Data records
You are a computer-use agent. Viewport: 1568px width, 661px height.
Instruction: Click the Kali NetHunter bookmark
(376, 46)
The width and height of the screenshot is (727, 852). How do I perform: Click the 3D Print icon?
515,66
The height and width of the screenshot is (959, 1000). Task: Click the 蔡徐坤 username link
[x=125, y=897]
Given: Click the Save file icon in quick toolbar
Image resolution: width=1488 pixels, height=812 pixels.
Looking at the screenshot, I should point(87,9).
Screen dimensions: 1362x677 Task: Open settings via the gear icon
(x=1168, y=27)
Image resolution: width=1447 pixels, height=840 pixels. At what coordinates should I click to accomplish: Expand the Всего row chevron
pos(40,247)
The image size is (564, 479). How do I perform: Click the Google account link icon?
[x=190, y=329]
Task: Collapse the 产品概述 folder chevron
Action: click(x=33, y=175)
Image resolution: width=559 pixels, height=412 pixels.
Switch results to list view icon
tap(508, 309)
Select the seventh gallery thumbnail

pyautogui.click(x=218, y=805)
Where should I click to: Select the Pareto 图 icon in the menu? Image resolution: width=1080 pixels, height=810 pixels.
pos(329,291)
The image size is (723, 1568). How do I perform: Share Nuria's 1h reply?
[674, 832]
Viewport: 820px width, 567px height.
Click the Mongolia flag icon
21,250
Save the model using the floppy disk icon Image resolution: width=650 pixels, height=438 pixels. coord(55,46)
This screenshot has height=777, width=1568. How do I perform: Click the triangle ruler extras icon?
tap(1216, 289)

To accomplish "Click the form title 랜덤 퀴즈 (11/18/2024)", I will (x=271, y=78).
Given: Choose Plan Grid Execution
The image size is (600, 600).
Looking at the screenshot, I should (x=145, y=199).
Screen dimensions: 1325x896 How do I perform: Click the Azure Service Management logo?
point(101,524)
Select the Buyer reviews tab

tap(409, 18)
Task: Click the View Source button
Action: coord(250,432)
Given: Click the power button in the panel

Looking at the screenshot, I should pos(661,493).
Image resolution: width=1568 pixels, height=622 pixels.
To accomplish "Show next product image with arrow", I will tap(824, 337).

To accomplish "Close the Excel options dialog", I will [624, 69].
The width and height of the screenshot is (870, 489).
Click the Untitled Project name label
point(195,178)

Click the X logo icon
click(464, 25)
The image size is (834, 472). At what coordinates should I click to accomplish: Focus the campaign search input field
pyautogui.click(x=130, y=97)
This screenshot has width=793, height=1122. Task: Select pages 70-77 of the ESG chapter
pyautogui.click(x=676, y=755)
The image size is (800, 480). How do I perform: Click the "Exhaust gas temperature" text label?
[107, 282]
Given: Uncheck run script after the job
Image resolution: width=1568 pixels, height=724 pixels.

Exercise:
Reproduce every item above word for word, without changing anything.

Answer below:
You are a computer-use agent. Viewport: 1568px width, 661px height.
Instruction: Click the Kali NetHunter bookmark
(376, 46)
The width and height of the screenshot is (727, 852). How do I perform: Click the 3D Print icon?
515,66
The height and width of the screenshot is (959, 1000). Task: Click the 蔡徐坤 username link
[x=125, y=897]
Given: Click the Save file icon in quick toolbar
Image resolution: width=1488 pixels, height=812 pixels.
Looking at the screenshot, I should point(87,9).
Screen dimensions: 1362x677 Task: Open settings via the gear icon
(x=1168, y=27)
Image resolution: width=1447 pixels, height=840 pixels. At what coordinates should I click to accomplish: Expand the Всего row chevron
pos(40,247)
The image size is (564, 479). How do I perform: Click the Google account link icon?
[x=190, y=329]
Task: Collapse the 产品概述 folder chevron
Action: click(x=33, y=175)
Image resolution: width=559 pixels, height=412 pixels.
Switch results to list view icon
tap(508, 309)
Select the seventh gallery thumbnail

pyautogui.click(x=218, y=805)
Where should I click to: Select the Pareto 图 icon in the menu? Image resolution: width=1080 pixels, height=810 pixels.
pos(329,291)
The image size is (723, 1568). How do I perform: Share Nuria's 1h reply?
[674, 832]
Viewport: 820px width, 567px height.
Click the Mongolia flag icon
21,250
Save the model using the floppy disk icon Image resolution: width=650 pixels, height=438 pixels. coord(55,46)
This screenshot has height=777, width=1568. How do I perform: Click the triangle ruler extras icon?
tap(1216, 289)

To accomplish "Click the form title 랜덤 퀴즈 (11/18/2024)", I will (x=271, y=78).
Given: Choose Plan Grid Execution
The image size is (600, 600).
Looking at the screenshot, I should (x=145, y=199).
Screen dimensions: 1325x896 How do I perform: Click the Azure Service Management logo?
point(101,524)
Select the Buyer reviews tab

tap(409, 18)
Task: Click the View Source button
Action: coord(250,432)
Given: Click the power button in the panel

Looking at the screenshot, I should pos(661,493).
Image resolution: width=1568 pixels, height=622 pixels.
To accomplish "Show next product image with arrow", I will tap(824, 337).

To accomplish "Close the Excel options dialog", I will [624, 69].
The width and height of the screenshot is (870, 489).
Click the Untitled Project name label
point(195,178)

Click the X logo icon
click(464, 25)
The image size is (834, 472). At what coordinates should I click to accomplish: Focus the campaign search input field
pyautogui.click(x=130, y=97)
This screenshot has width=793, height=1122. Task: Select pages 70-77 of the ESG chapter
pyautogui.click(x=676, y=755)
The image size is (800, 480). How do I perform: Click the "Exhaust gas temperature" text label?
[107, 282]
Given: Uncheck run script after the job
Image resolution: width=1568 pixels, height=724 pixels.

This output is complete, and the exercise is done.